Most of you will have absolutely no idea what Foetal Alcohol Syndrome is, but let me tell you it destroys lives, over and over and over.
Foetal Alcohol Syndrome (Fetal Alcohol Syndrome in the US) or FAS is simply caused when a pregnant mother drinks alcohol.
The alcohol passes to the baby through the umbilical cord and the foetus is not capable of dealing with the alcohol it has received.
Nobody knows how much or how little will affect any one child.
In short, a baby whose brain cannot take the alcohol, will literally be fried to a level where developmental milestones will be impaired.
Drinkers take a chance. They might be lucky, but they might not be.
What kind of a risk is that to take with a growing baby?
I believe a lot of FAS children are incorrectly diagnosed with other disorders because parents don't want to admit that the glass of wine they had every night at dinner might have been too much for their child's brain to cope with.
FAS is the more definitive version of the condition. At this level, there are usually quite severe symptoms with possible facial signs that the child has been affected.
The baby might be small and not developing properly.
As they grow, they may sit unresponsive, or they could become at the very extremes of hyperactivity, with absolutely zero ability to self regulate behaviour.
FAE (Foetal Alcohol Effect) is the milder form. I say milder, but really, it's devastating for the child.
Their brains will struggle with short term memory recall.
They may struggle to understand concepts, to comprehend deep meanings to things and may take things literally (in a similar way that Autistic children do).
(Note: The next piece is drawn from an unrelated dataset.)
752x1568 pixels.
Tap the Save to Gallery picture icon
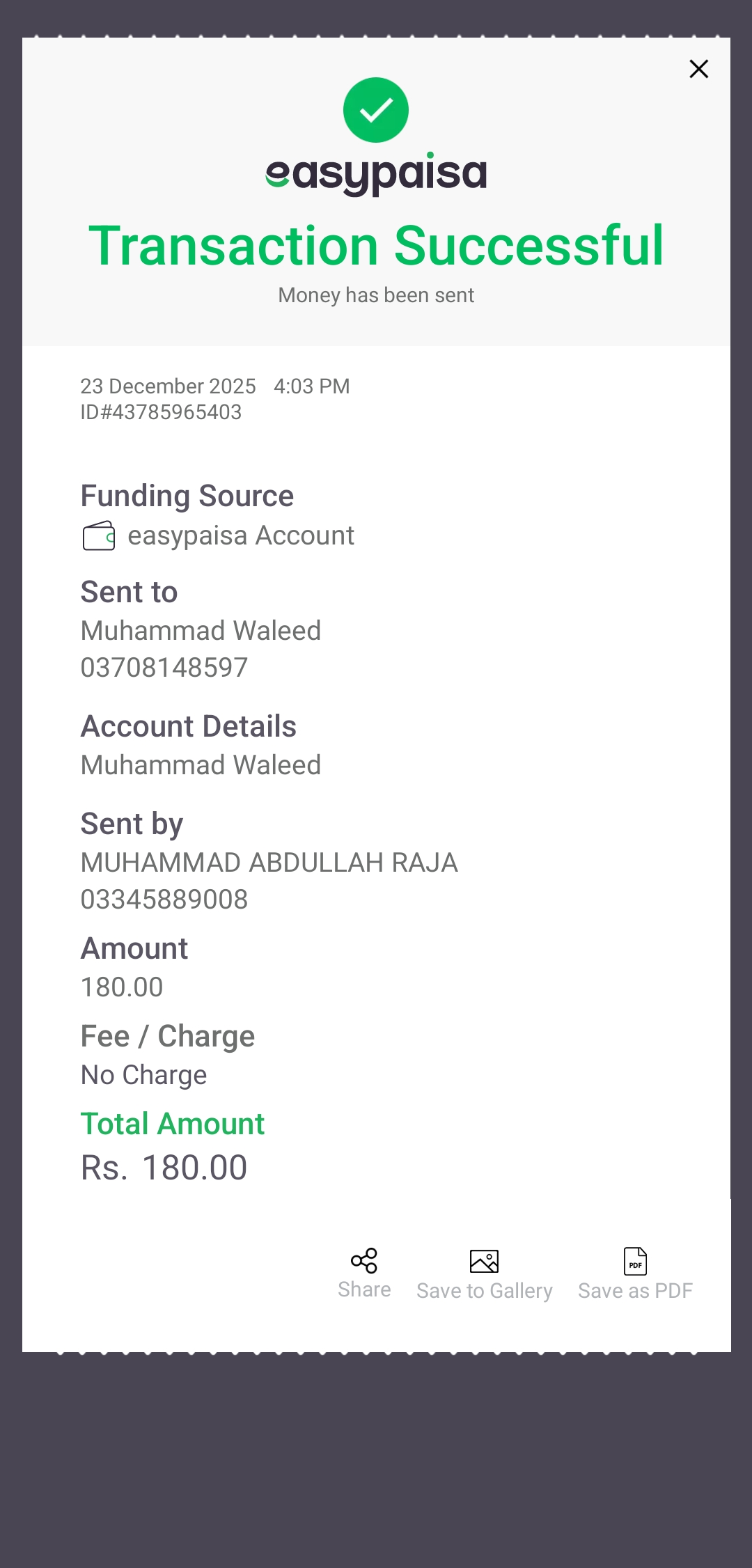click(485, 1261)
They may have sugar cravings, or be hyperactive, get unrealistically angry for no apparent reason, and have difficult controlling their temper.
Would you want to take the risk with a baby on the way?
Melaina from Transatlantic Blonde put it succinctly a couple of years ago with this statement.
"there was never a baby born with foetal alcohol to a mother who didn't drink alcohol."
I will be writing much much more about this in the near future.